Not to condemn anyone, but how desensitized to actual or portrayed violence does someone have to be, to watch an event that could plausibly be pulled off in this, our real world, and ignore the wanton bloody murder of innocents, in order to focus on the social or political statement, or just the plot hooks and mystery, of the series itself?

Soldiers who have witnessed excessive brutality or carnage in war frequently find themselves subject to PTSD. Survivors of mass shootings experience unbelievable grief and guilt at having lived through the event that took so many other lives, even the lives of strangers. The players in Squid Game recover rather quickly after voting to end the game and return home. They voluntarily return for more “action.” Do they think the money is worth all the mental suffering or do the filmmakers simply ignore this? I don’t know and don’t plan to find out.

It seems we, the audience, are so very calloused at what we are able to accept as entertainment through our eyes, even when such events, in real life, when they play out in far-away places, are horrifying, lasting, and ultimately not redeemable apart from the human heart’s own redemption.

To me, Squid Game is horrifying, not just because it’s an on the nose portrayal of the brutal world we currently live in, and the evil in it, concentrated into some powerful underground cult that lives by its own strictly enforced rules.
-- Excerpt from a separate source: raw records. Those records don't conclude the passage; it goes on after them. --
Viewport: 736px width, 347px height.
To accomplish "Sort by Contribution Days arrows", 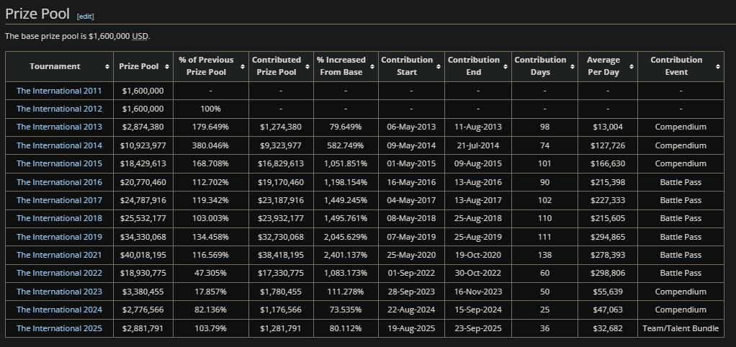I will [x=573, y=66].
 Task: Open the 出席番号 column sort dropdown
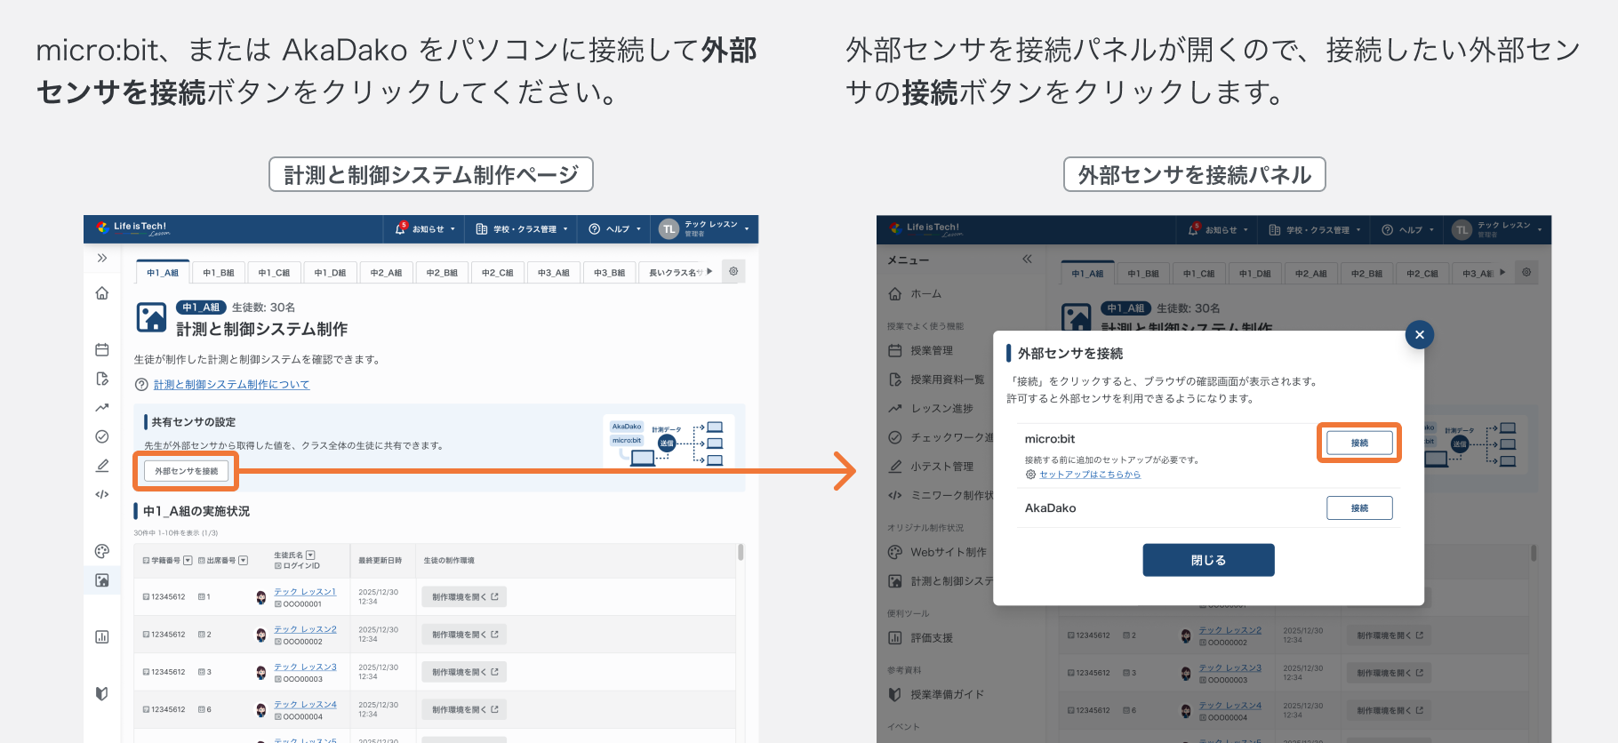tap(244, 561)
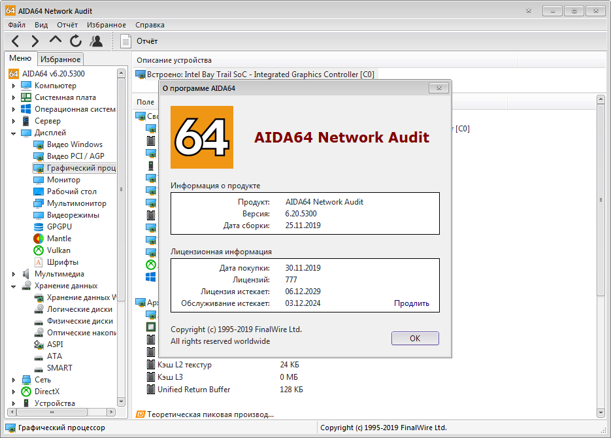Click the up level arrow icon

[x=56, y=41]
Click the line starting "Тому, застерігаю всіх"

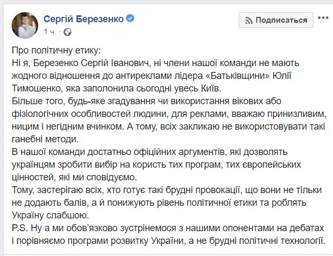click(x=159, y=189)
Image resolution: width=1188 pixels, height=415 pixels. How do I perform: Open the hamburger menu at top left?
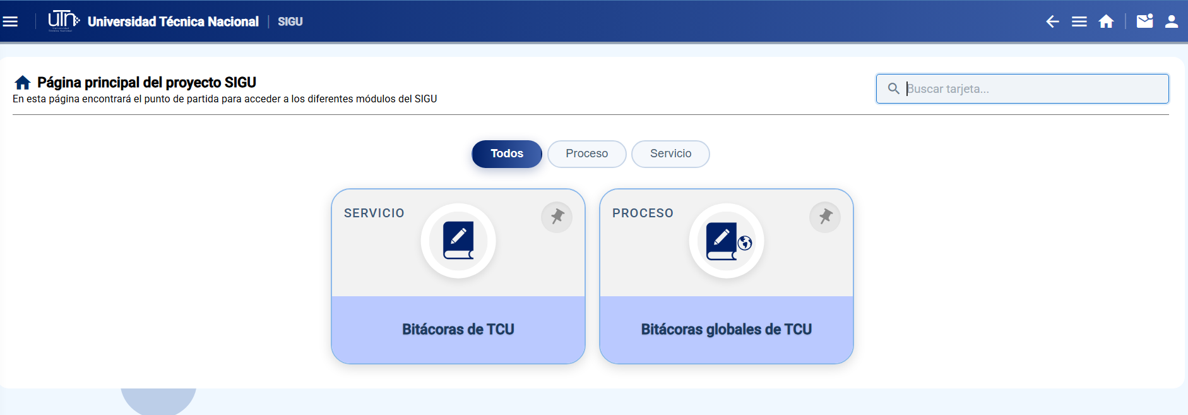(x=10, y=21)
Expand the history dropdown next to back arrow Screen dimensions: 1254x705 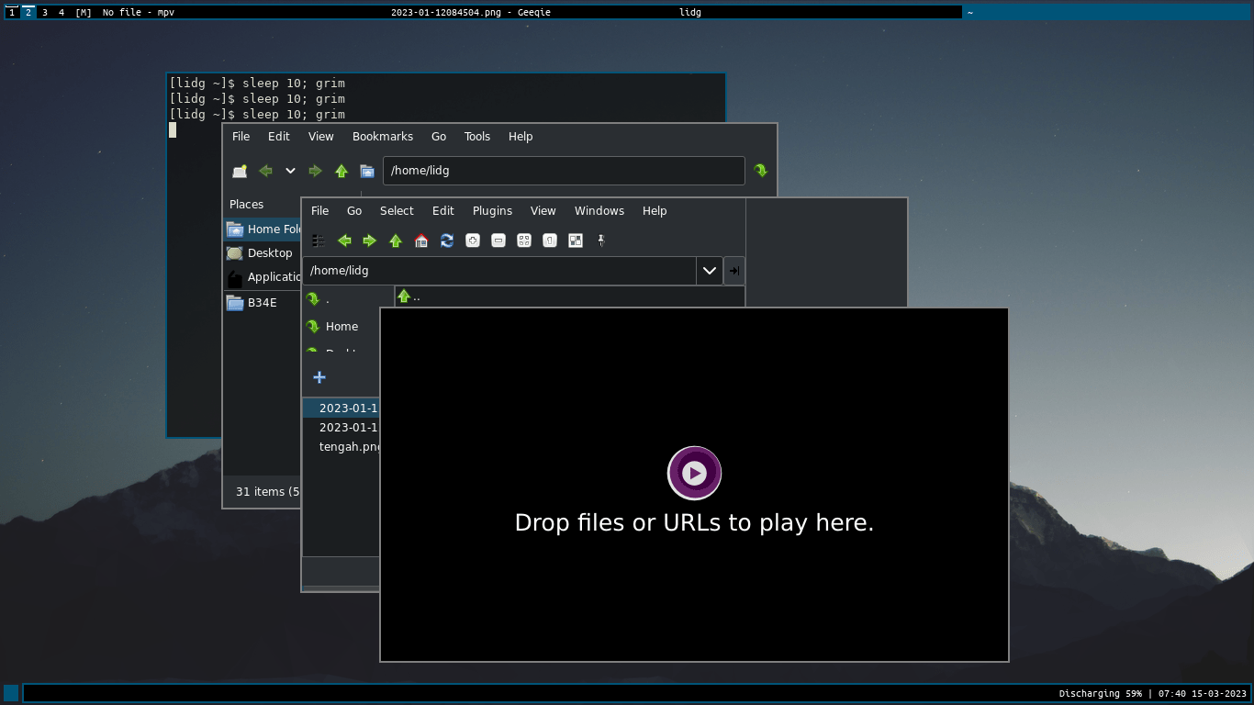coord(290,171)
It’s horrifying because its massive viral success as a show is due to the willingness of so many viewers to be able to get past (and, I suppose, need) the overstimulation of mass death of unarmed, unwitting humans treated like farm-raised cattle led to the slaughterhouse.
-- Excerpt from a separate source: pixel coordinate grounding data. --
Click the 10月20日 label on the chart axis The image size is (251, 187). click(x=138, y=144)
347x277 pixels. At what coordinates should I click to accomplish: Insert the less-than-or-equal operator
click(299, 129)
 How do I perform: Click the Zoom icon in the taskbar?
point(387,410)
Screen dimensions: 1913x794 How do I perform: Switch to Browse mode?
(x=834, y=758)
In a world, the one I believe in by faith, where God offers the only hope of redemption for a ruined life and a lost soul drowning in a sea of evil, Squid Game in episode 1 shakes its fist at the heavens and demands that the viewer join in. God checked my heart, and I can’t do it. I’m sure others can. I wish nobody had to try.

Squid Game is the rare well-done thing I’ve seen in art where I walked away wishing it was never made.